Yet coming from such a source, it provides soothing balm for Irish ears.
Despite much Brexit-fuelled hyperbole and hysteria, there is a growing strain in British life with an awareness of the profound nature of the Irish peace process.
Meanwhile, the choice confronting the House of Commons is increasingly stark. Eat humble pie and accept the middle-ground deal on offer - because that's all the UK can afford - or up and leave the Brussels club on your own terms. But the price will be widespread job losses for your constituents.
However, it is still possible to despair at the utterances of some of the more blinkered set. A classic example is former Conservative Party leader Iain Duncan Smith.
This week he disparagingly referred to "the Irish". We are at fault for insisting on that backstop which, as far as he's concerned, is scuppering the entire Brexit process.

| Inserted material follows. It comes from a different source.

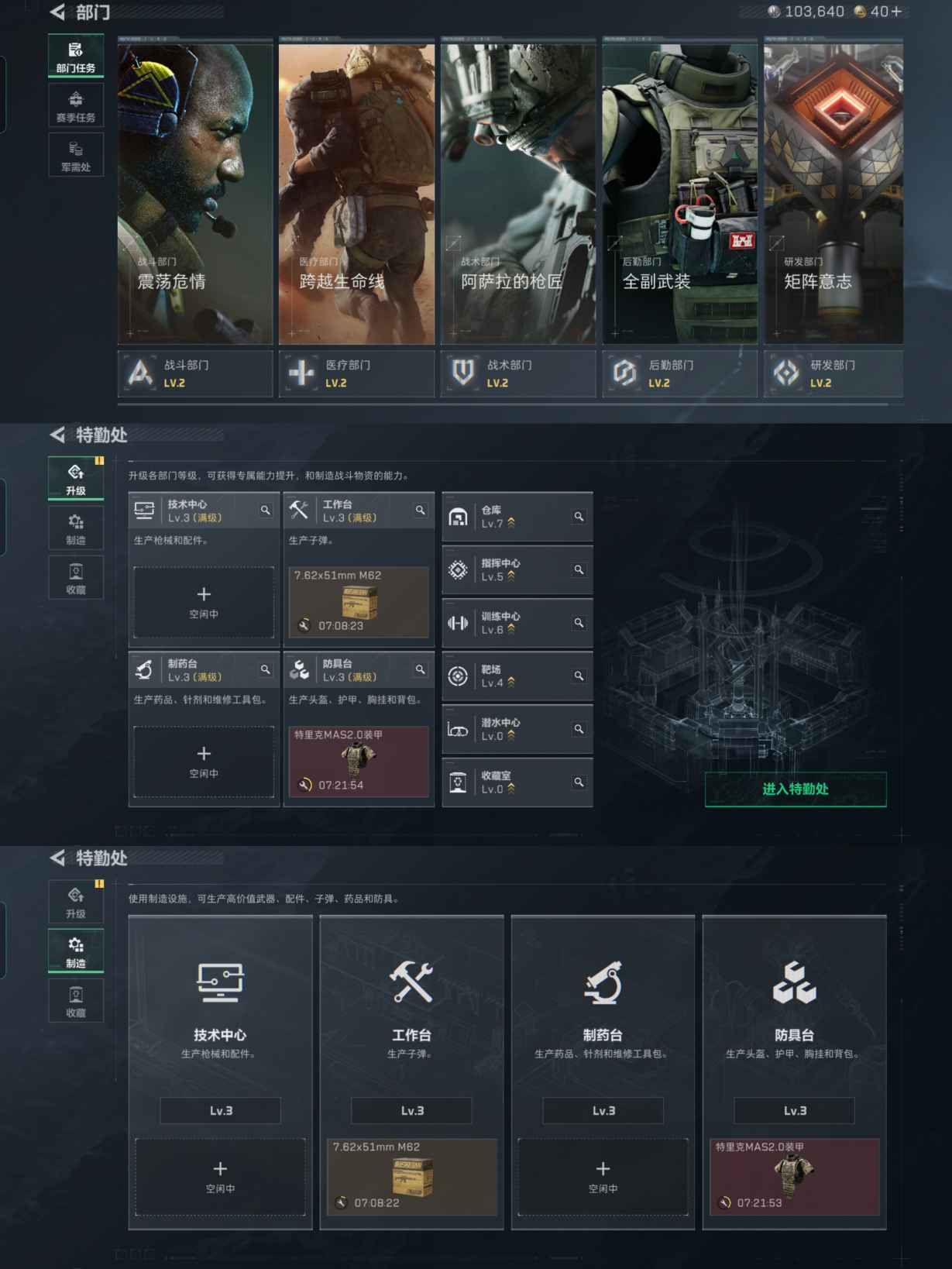Open the M62 ammo production showing 07:08:23

point(358,602)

Such is his zeal to be done with Michel Barnier and his ilk, Duncan Smith would leave the EU at any cost; from his perspective, concerns over the Irish Border are but an annoying irrelevancy.

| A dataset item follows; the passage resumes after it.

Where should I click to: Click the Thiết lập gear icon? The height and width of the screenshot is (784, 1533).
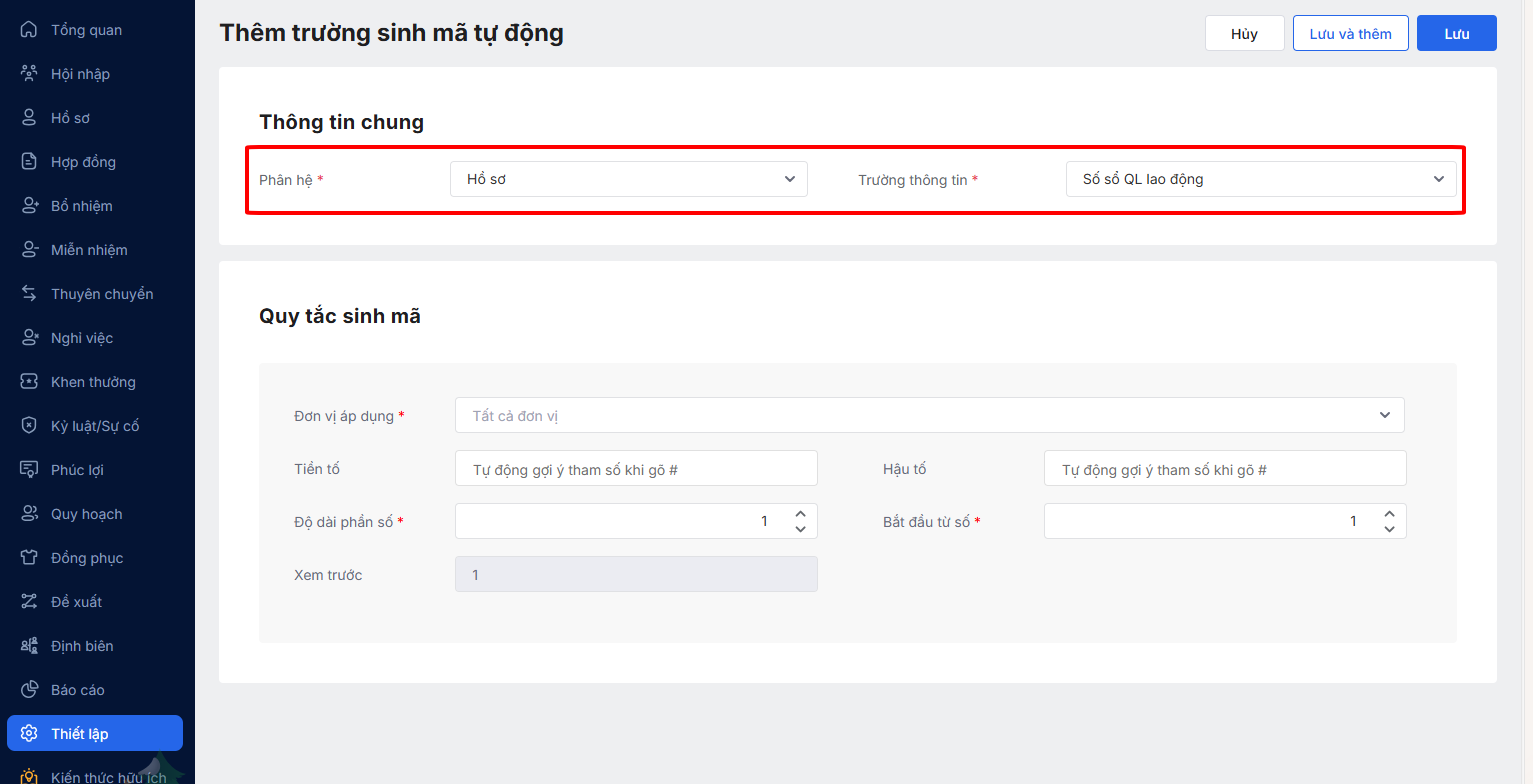[x=29, y=734]
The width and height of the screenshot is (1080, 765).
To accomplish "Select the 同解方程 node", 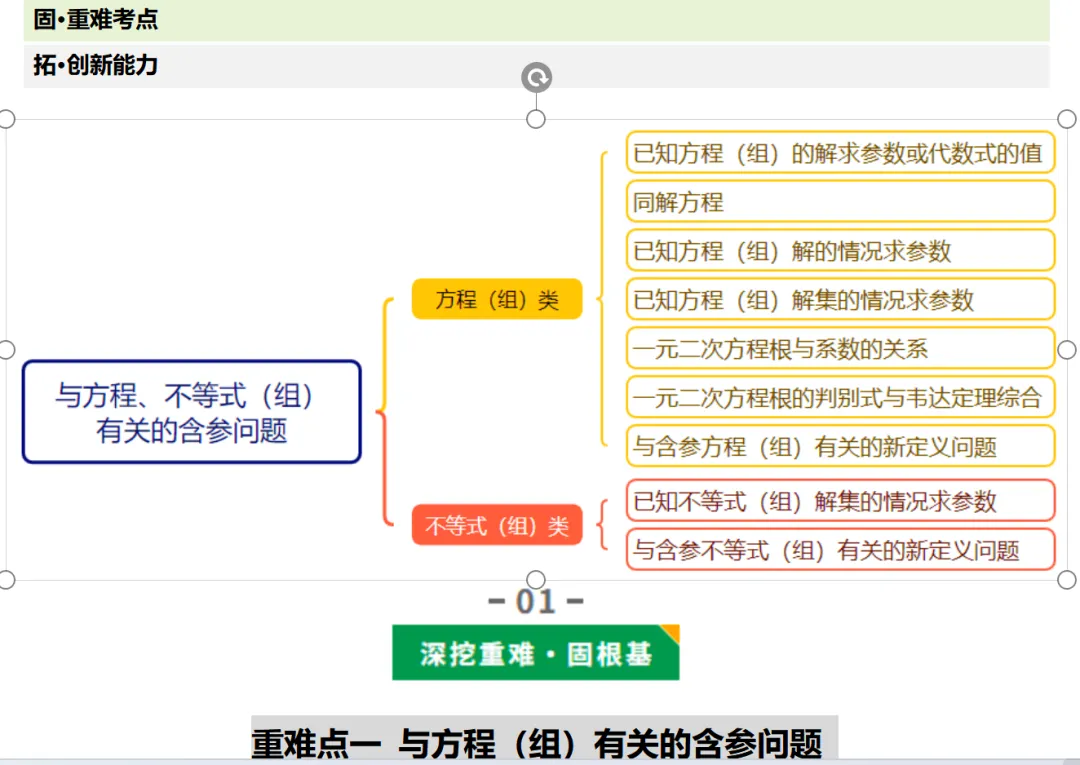I will [x=840, y=201].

But this must be balanced with the views of politicians such as Fox - and indeed British Prime Minister Theresa May - who are aware the return of Border checkpoints would be an ominous step back in time.
All the while, the DUP plays hardball. The old mantra 'Ulster Says No' remains the party's default position as it remains swamped in a sea of uncertainty. Opinion polls show the thinking of its MPs is out of line with a clear majority in Northern Ireland, who wish to remain in the EU.
Not only that, but the biggest cleavage in unionism for years is the sharp divide between the higher echelons of the DUP and some of its traditional base in business and farming.
MPs in the Commons indulge their "not an inch" strategy, but out in the unionist heartlands there are those who see such grandstanding will mean less money in their pockets.
Many DUP-supporting business people and farmers realise the May plan would provide them with the best of both worlds.
They would remain part of the UK - while still availing of various EU perks and payments.
There is also a risk for DUP MPs when throwing in their lot with Brexit extremists. It is pulling them away from the Westminster political mainstream.
The Jacob Rees-Mogg cabal has a tendency to shout loudest - but it is destined to remain on the sidelines.
As the battle rages, May is on the ropes. However, there is no overall Commons majority that would back the UK simply upping sticks and departing the EU without agreement.
And so Nigel Dodds, Sammy Wilson, et al, need to be careful what they wish for.
Events could lead to a general election, with a Jeremy Corbyn-led Labour government in power.
Lost in myriad words spoken over the past week was an aside from leading Labour front-bencher John McDonnell.
"I have always believed in a united Ireland," he said.
It was a throwaway remark as he sought to amplify some point he was making.
But for Dodds and Wilson, it should be a wake-up call.
Turfing out Theresa May has its risks. Behind all the bluster and brinkmanship, they just might overplay their hand.